# INPUT RECORDS

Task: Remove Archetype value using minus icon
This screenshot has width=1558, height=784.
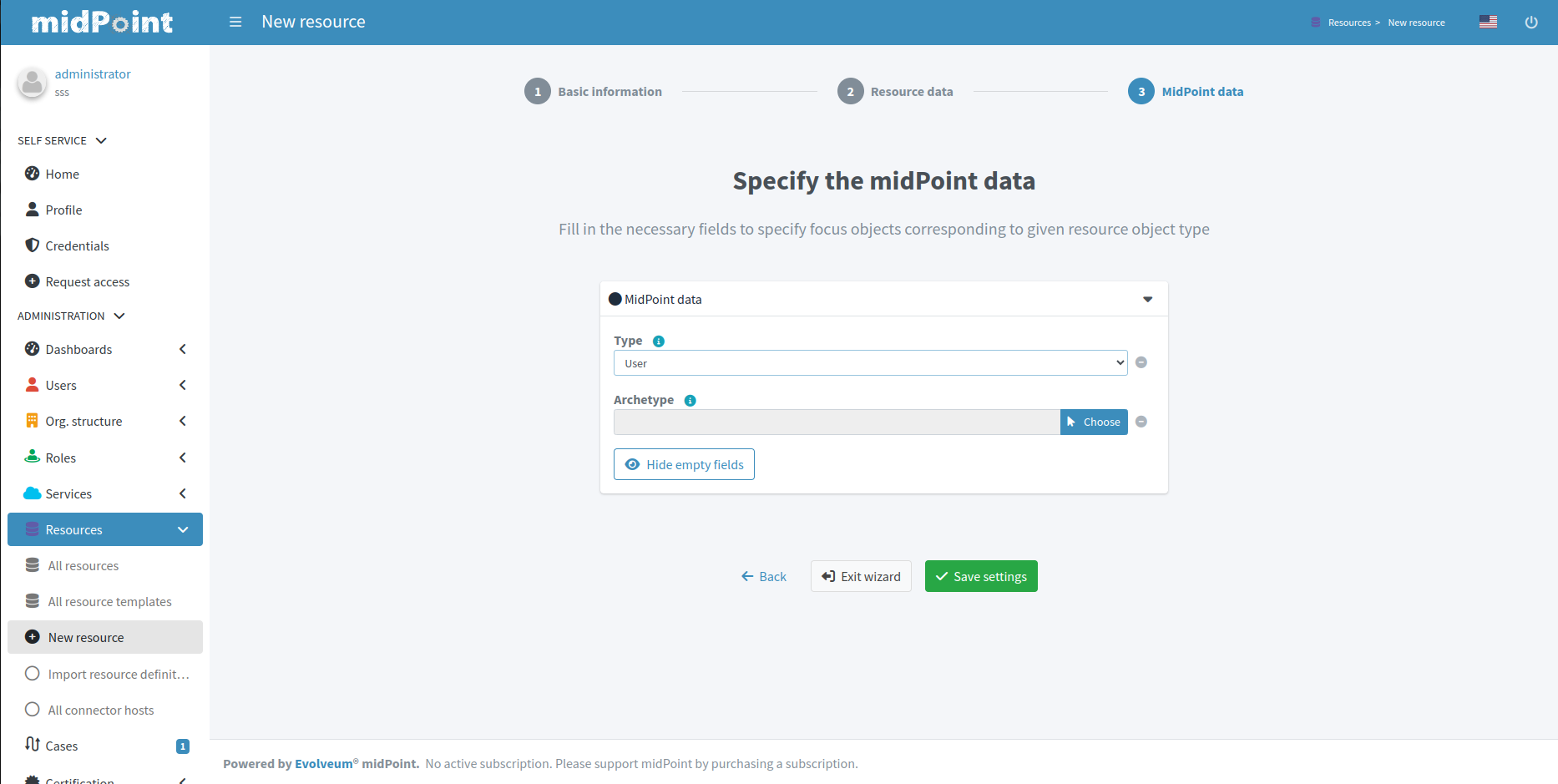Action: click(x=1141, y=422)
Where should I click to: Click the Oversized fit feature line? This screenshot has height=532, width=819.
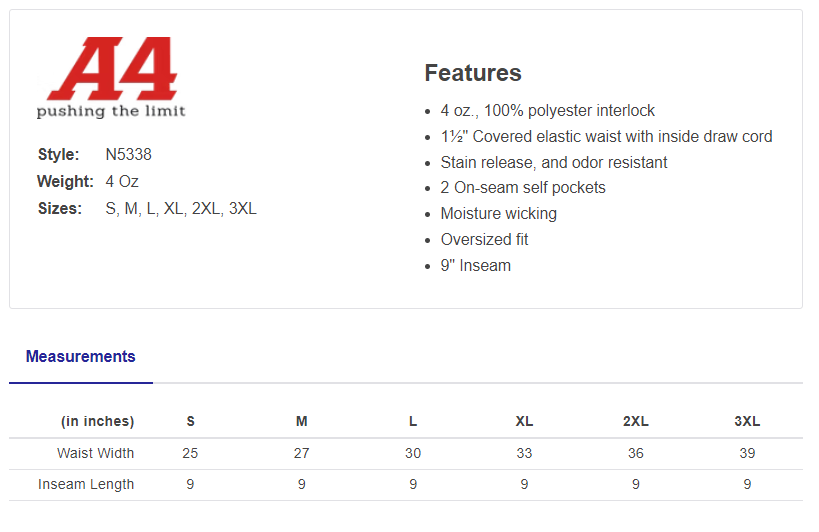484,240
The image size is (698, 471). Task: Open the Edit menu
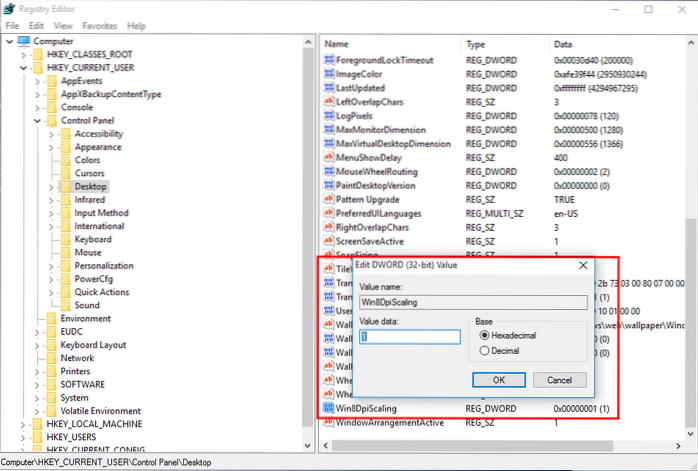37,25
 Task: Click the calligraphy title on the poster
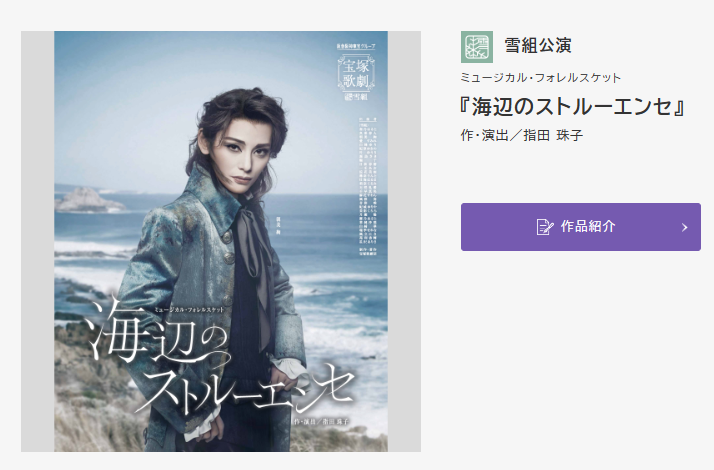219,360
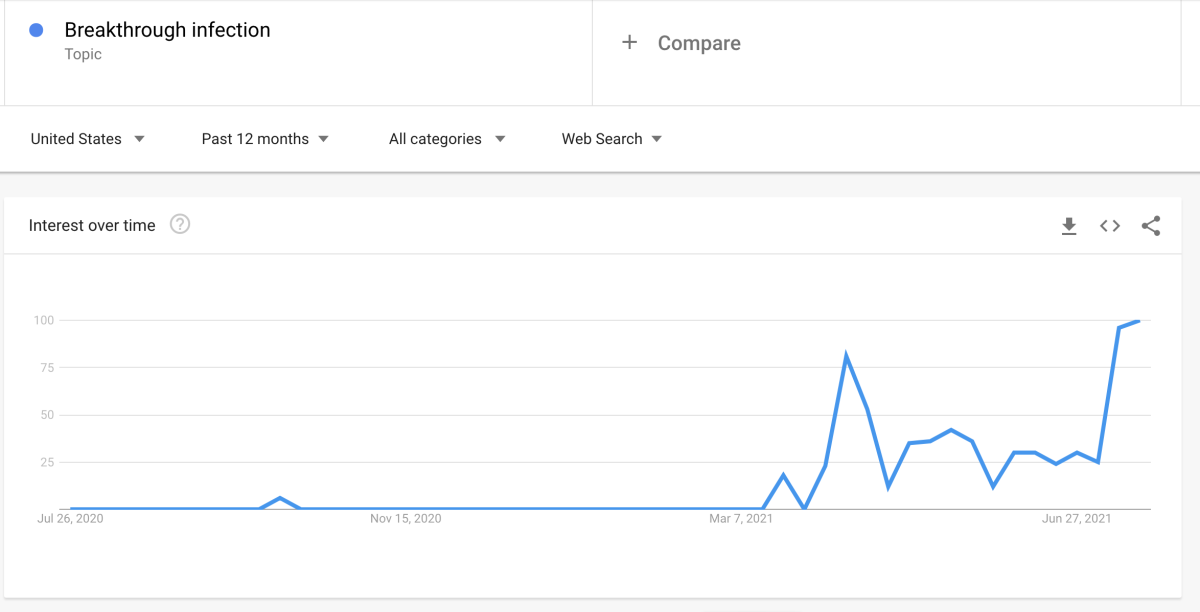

==

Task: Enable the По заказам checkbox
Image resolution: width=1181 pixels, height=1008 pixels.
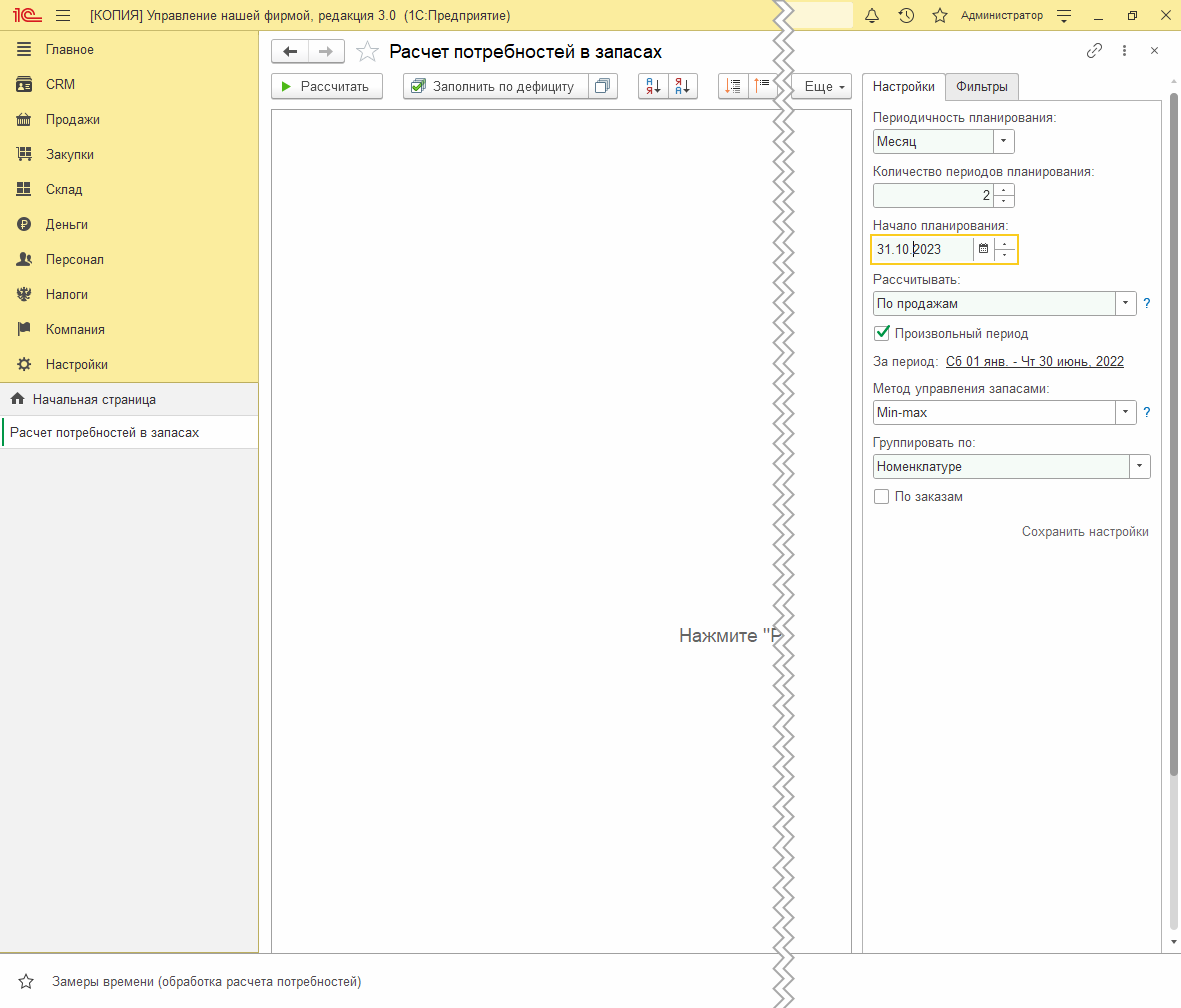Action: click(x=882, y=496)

...

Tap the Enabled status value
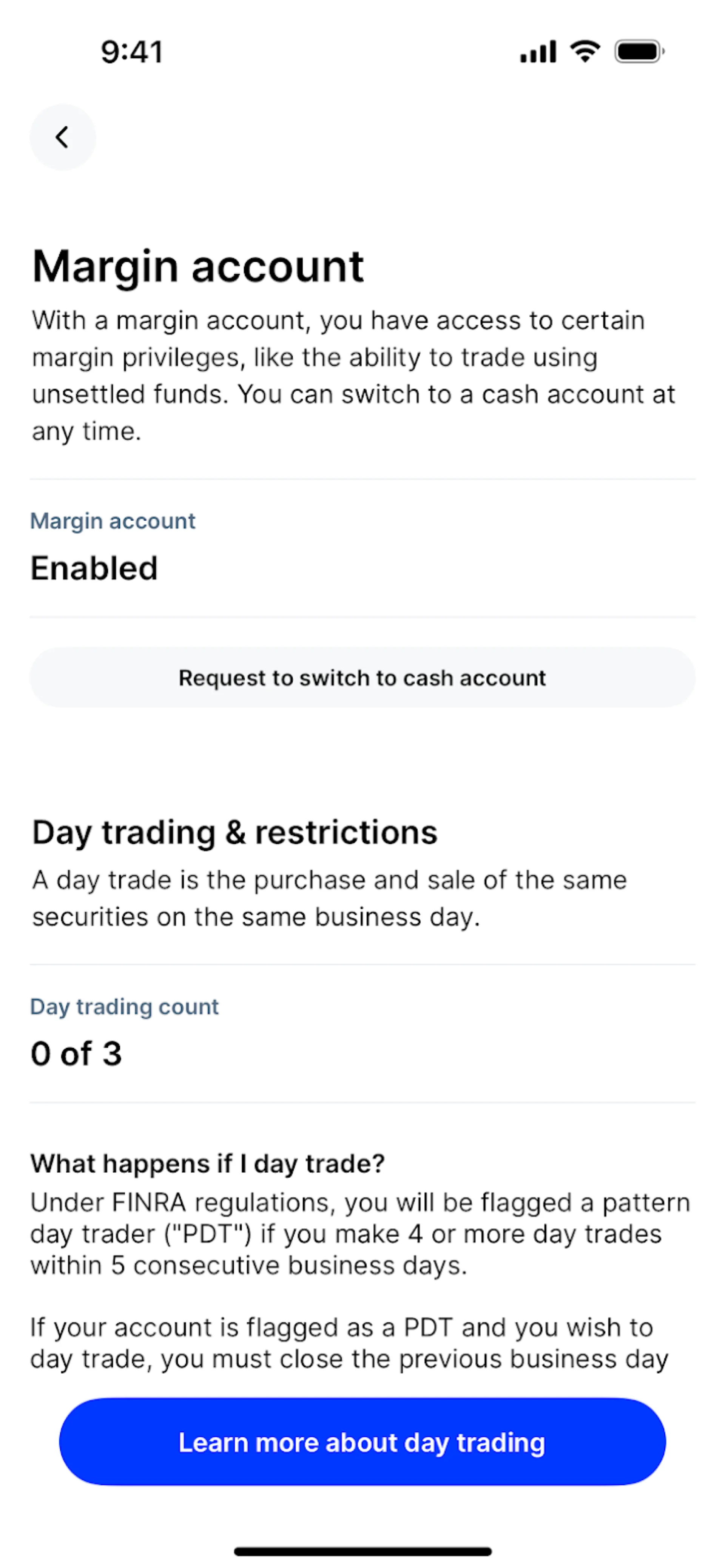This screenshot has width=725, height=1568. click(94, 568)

# STATED PROBLEM
Swap "checkbox" for "toggle" in the listing lines from the line with "Task: Enable the По заказам checkbox" up to and including the line with "Action: click(x=882, y=496)", and give back only those lines with everything else unchanged. Leave the pictures out of your answer.

# FINAL ANSWER
Task: Enable the По заказам toggle
Image resolution: width=1181 pixels, height=1008 pixels.
Action: click(x=882, y=496)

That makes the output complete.